So I've been keeping my nose to the grindstone for the past several weeks, and I'm pleased with my efforts. My recently set goal has been to write 1000 words a day, which is not always easy to do since I have a day job too, but more often than not I've been able to hit the goal. Sales were very slow in April but have improved slightly in May. Strangely enough, Amazon has now surpassed my Barnes/Noble sales for the month, which is very unusual for me.
I've read a few very interesting books on writing lately: Stephen King's On Writing, which I had several years ago, then gave to a friend who stopped answering my emails two years ago. Very weird, and makes me wish I'd kept my copy of the book! In any case, I found it to be fascinating although not as much about writing as I'd expected. Very inspirational, however!
Another great book was The Art of War for Writers by James Scott Bell. If you haven't read it, you should. I've read many, many books on writing over the years, and this has been the best one I've found.
Finally, a slim but entertaining and useful book was Elmore Leonard's 10 Rules of Writing. If you read the reviews on Amazon, you'll see that many, many people are (rightfully, I'd say) incensed at having paid ten bucks for this tiny book. If you do like I did, however, you can read it for two bucks: Go to a Barnes and Noble, buy yourself a coffee and get the book off the bookshelf. Easy. Even easier (though less fun) is to go here, where you'll find a summary of all ten rules.

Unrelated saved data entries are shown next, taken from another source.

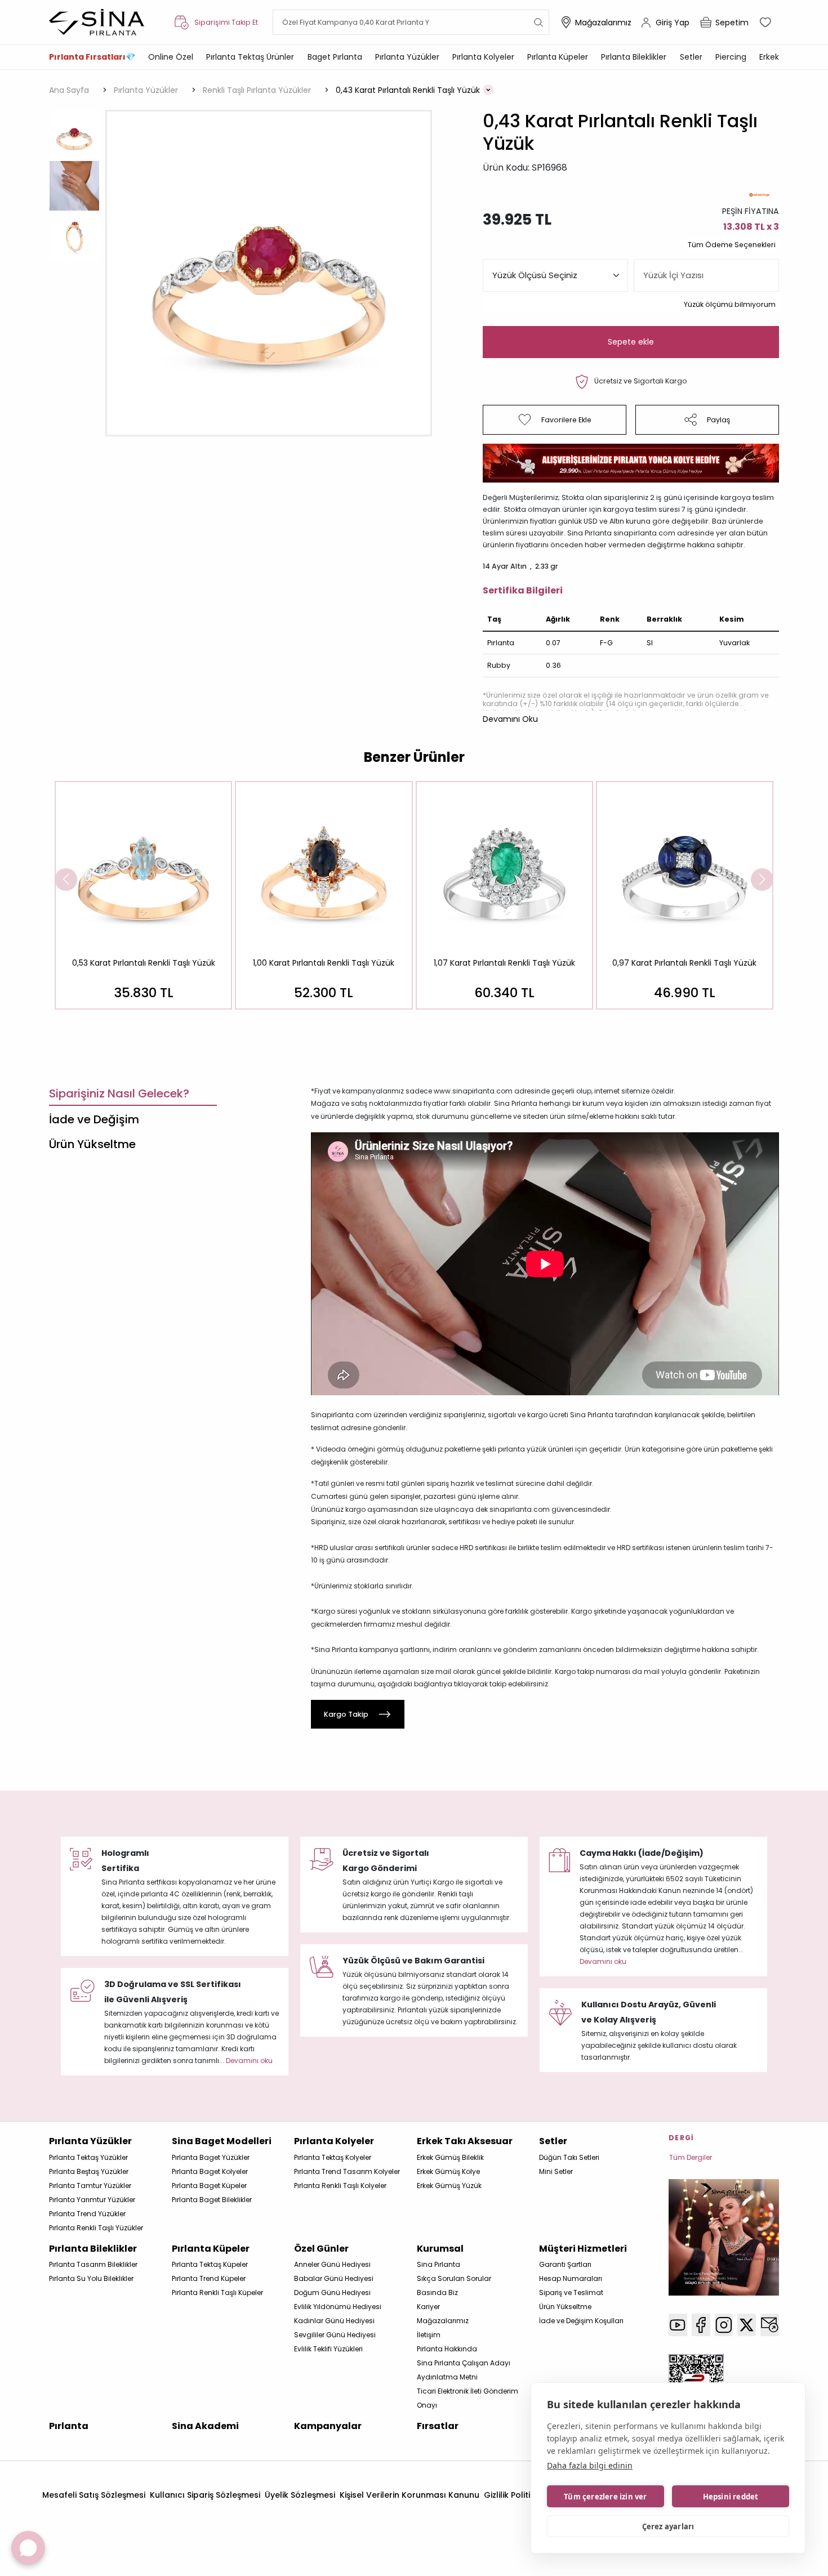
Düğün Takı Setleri (569, 2157)
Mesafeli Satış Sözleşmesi (93, 2495)
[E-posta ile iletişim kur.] (769, 2325)
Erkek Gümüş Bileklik (450, 2157)
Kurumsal (440, 2248)
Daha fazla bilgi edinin (590, 2465)
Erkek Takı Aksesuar (465, 2141)
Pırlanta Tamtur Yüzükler (90, 2185)
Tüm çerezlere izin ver (605, 2497)
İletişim (428, 2335)
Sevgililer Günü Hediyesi (335, 2335)
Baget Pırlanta (335, 56)
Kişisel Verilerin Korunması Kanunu (409, 2495)
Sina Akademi (205, 2425)
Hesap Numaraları (570, 2278)
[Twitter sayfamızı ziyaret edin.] (746, 2325)
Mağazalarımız (603, 22)
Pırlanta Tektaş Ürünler (250, 56)
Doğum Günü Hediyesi (332, 2292)
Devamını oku (603, 1961)
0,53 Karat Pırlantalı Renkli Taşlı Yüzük (143, 962)
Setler (691, 56)
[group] (143, 895)
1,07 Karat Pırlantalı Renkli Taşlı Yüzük (504, 962)
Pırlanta (68, 2425)
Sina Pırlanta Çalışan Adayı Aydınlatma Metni (463, 2370)
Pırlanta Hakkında (447, 2349)
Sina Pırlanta (438, 2264)
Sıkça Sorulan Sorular (454, 2278)
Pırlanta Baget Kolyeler (210, 2171)
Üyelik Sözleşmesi (300, 2495)
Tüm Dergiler (690, 2157)
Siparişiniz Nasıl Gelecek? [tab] (119, 1093)
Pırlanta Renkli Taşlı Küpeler (217, 2292)
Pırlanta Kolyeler (483, 56)
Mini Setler (556, 2171)
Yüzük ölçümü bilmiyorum (730, 304)
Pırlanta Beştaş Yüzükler (88, 2171)
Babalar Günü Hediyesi (333, 2278)
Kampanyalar (328, 2425)
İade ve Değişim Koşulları (581, 2320)
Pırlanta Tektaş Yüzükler (88, 2157)
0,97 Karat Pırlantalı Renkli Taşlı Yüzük (684, 962)
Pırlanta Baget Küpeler (209, 2185)
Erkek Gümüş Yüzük (449, 2185)
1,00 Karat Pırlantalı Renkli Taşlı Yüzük (323, 962)
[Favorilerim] (766, 22)
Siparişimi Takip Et (226, 22)
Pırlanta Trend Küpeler (209, 2278)
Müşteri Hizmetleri (583, 2248)
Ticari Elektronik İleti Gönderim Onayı (467, 2398)
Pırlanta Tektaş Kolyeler (332, 2157)
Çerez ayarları (668, 2526)
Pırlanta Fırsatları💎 (92, 56)
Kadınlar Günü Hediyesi (334, 2320)
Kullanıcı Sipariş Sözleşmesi (205, 2495)
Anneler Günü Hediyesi (332, 2264)
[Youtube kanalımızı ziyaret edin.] (678, 2325)
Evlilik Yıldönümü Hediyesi (337, 2306)
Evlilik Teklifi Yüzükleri (328, 2349)
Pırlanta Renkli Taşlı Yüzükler (96, 2228)
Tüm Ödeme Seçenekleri (732, 244)
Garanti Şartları (565, 2264)
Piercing (730, 56)
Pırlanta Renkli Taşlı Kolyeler (340, 2185)
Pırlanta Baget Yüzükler (211, 2157)
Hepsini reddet (731, 2497)
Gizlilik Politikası (515, 2495)
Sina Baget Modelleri (221, 2141)
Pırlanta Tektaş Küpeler (210, 2264)
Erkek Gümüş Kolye (448, 2171)
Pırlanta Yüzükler (407, 56)
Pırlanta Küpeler (557, 56)
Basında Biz (437, 2292)
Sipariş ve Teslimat (571, 2292)
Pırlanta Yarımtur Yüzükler (92, 2199)
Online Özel (170, 56)
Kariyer (428, 2306)
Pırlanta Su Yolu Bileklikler (91, 2278)
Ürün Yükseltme (565, 2306)
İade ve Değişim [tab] (94, 1119)
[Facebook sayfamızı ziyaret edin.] (701, 2325)
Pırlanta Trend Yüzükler (87, 2213)
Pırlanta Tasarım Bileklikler (93, 2264)
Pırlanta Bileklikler (633, 56)
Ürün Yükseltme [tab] (92, 1144)
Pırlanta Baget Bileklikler (212, 2199)
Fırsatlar (437, 2425)
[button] (510, 719)
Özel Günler (321, 2248)
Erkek (769, 56)
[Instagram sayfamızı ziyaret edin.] (724, 2325)
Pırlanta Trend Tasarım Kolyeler (347, 2171)
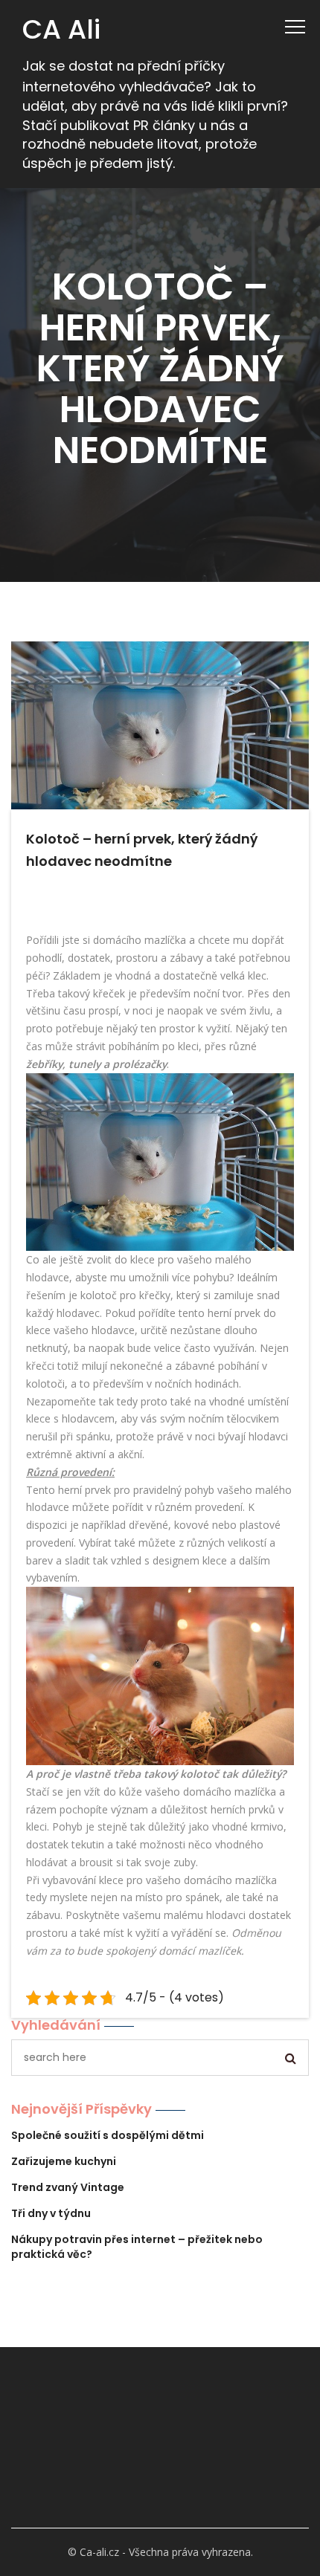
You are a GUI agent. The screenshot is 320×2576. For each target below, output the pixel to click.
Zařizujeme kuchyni (63, 2161)
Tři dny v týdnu (51, 2213)
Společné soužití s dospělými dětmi (107, 2135)
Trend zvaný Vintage (67, 2187)
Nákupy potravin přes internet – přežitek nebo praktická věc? (137, 2247)
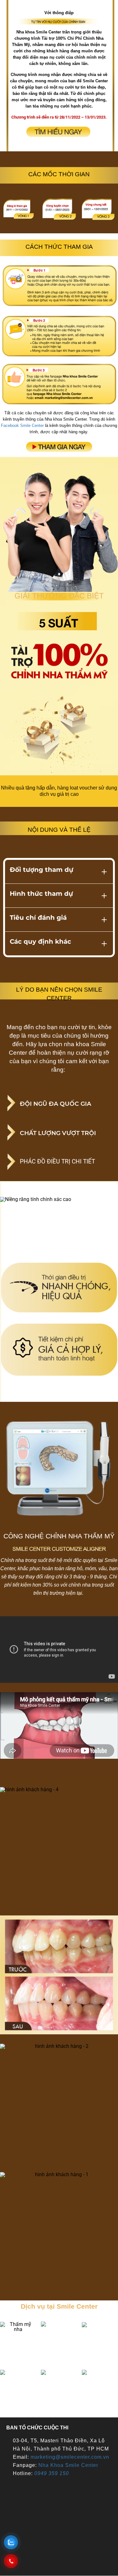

It was almost exactly one year ago that I started thinking about writing again. We were posted overseas, and in the evenings I would take my son to the park across the street, where he'd play various games that usually involved throwing things at other things. Good times. While he was busy assaulting signs and lampposts with twigs, I would roll things around in my mind, trying to figure out the plot for the one story that I had in mind at the time. I distinctly remember thinking "Jeez, what would I write after that?" since I only had the one idea to work with. Now, I have a list of things that would literally take me years to finish; actually sitting down and doing the work helped me generate new ideas. I'm still at only one percent, but I'm feeling good!